Ce fut une journée fort agréable que celle passée chez le Docteur Carrol. Inutile de dire quelle réception chaleureuse fut faite aux invités. La vieille Martha s’était surpassée dans la confection des mets et le dîner se prit gaiement dans la confortable et riante salle à manger du Grandchesne.

Après le dîner, Olga et Wanda proposèrent qu’on lit une longue promenade à pied et qu’on allât visiter la « Cité du Silence », ainsi nommée par Wanda, à cause de la forme particulière des rochers, en cet endroit, et qui semblaient représenter des châteaux, des villas, des tourelles, des ponts, des clochers, etc., etc.

— C’est, je crois, dit-elle à Marcelle, un les endroits les plus pittoresques de la terre…

— Auquel vous avez donné un nom très poétique, Mlle Wanda, dit Raymond Le Briel.

— Nous accompagnerez-vous, père ? demanda Olga au médecin.

— Je n’y tiens pas, Olga. Les longues marches me fatiguent. Car, je vous en avertis, tous, la Cité du Silence est à trois bons milles d’ici, dit le médecin.

— Trois milles ? Mais, ce n’est rien ! dit Marcelle. Père, Dolorès et moi, nous parcourons souvent plus de distance que cela, sans fatigue !

— Tout de même, je me ferai remplacer par Karl ; une lieue ne lui pèse guère aux pieds, d’ailleurs, répondit le Docteur Carrol. J’ai un malade à visiter ; je profiterai de votre absence pour me rendre chez lui.

On partit gaiement, et quand enfin on arriva à la merveilleuse cité, ce furent des exclamations de la part de tous.

— C’est merveilleux !

— C’est splendide !

— C’est admirable !

— C’est à n’en pas croire ses yeux !

— L’illusion est parfaite !

— Voyez donc ce clocher ! s’écria Henri Fauvet. Style gothique, je crois.

— Et ce vieux château ! Et ce pont-lévis qui y conduit !

— Et là-bas, cette jolie villa, au toit recouvert de mousses de différentes nuances ! dit Marcelle.

— Puis, dans le fond, cet imposant édifice ! fit Dolorès. Ça doit être l’Hôtel de Ville, ou le Palais de Justice.

— Vous aviez raison, Mlle Wanda, fit Raymond Le Briel, cet endroit doit être le plus beau de la terre ! Mais, reprit-il, votre Cité du Silence n’est pas une cité abandonnée ; il y a là quelqu’un !

— Quelqu’un ?

— Oui… Entre le château et le clocher, je viens d’apercevoir un être humain.

— Un être humain, dans cette solitude, au milieu de ces rochers ! Impossible ! s’exclama Olga.

— Pourtant… j’ai bien vu… commença Raymond.

— Que je voudrais m’en assurer ! fit Olga.

— Ce serait impossible, Mlle Olga, répondit Karl. Comment traverser ce lac, dans lequel se mire la Cité du Silence ? Ce lac n’est, prétend-on, qu’un gouffre sans fond ?… Voyez comme l’eau en est noire…

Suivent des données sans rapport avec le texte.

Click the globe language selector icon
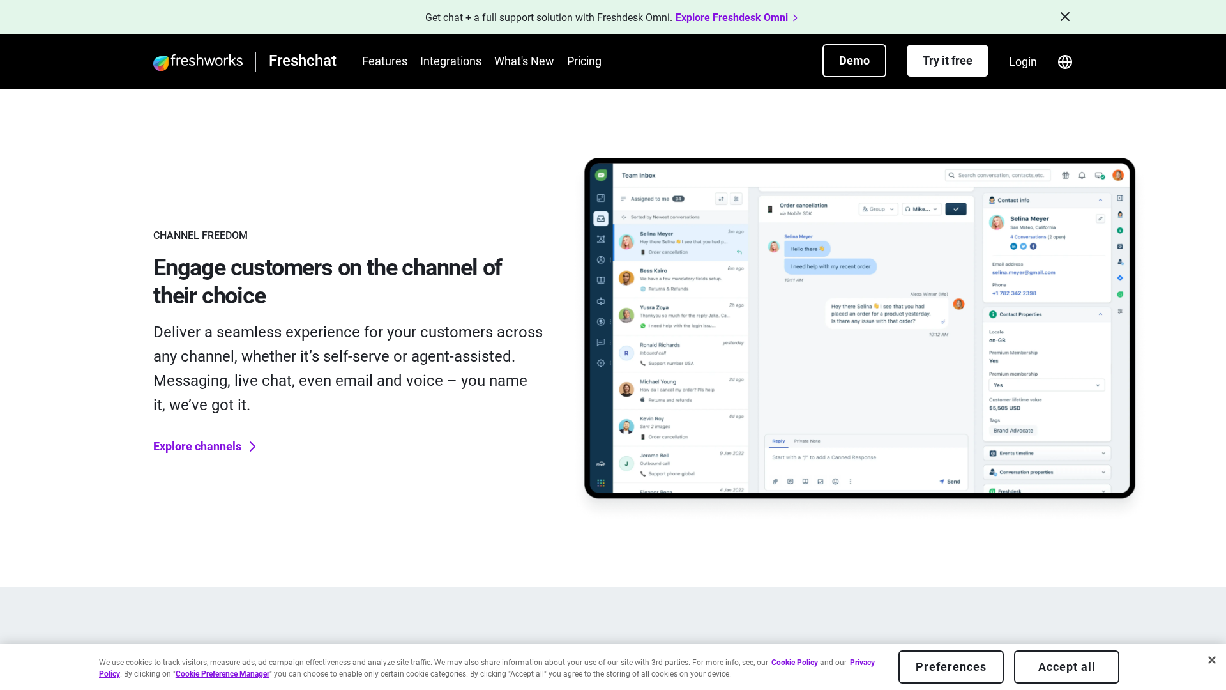 click(x=1064, y=62)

— Vous avez raison. M. Karl, dit Olga, ce serait impossible… D’ailleurs, s’il y a là un être humain, c’est qu’il recherche la solitude et ce serait indélicat à nous de le déranger, en essayant de pénétrer dans sa retraite.

— Qui sait les chambres que contiennent ces châteaux, ces villes ! dit Dolorès.

— Il est certain que les grottes naturelles ne doivent pas faire défaut dans la Cité du Silence, répondit Henri Fauvet. Mais, songeons à retourner au Grandchesne, mes enfants.

— Merci de nous avoir fait voir de si merveilleuses choses, Mlle Wanda, fit Raymond. Quant à moi, j’y reviendrai… et bientôt… Oui, je reviendrai ! se dit-il, in petto. Je veux savoir qui habite la Cité du Silence, et je le saurai ! Car, aussi vrai que j’existe, cet être humain est une femme… Quelque pauvre sinistrée, peut-être ?… Après un feu de forêt, il se trouve souvent des gens sans abri, et cette cité de pierre… Je reviendrai !

— Qu’imaginer de plus grandiose ! s’exclama Dolorès, au moment où l’on se préparait à partir.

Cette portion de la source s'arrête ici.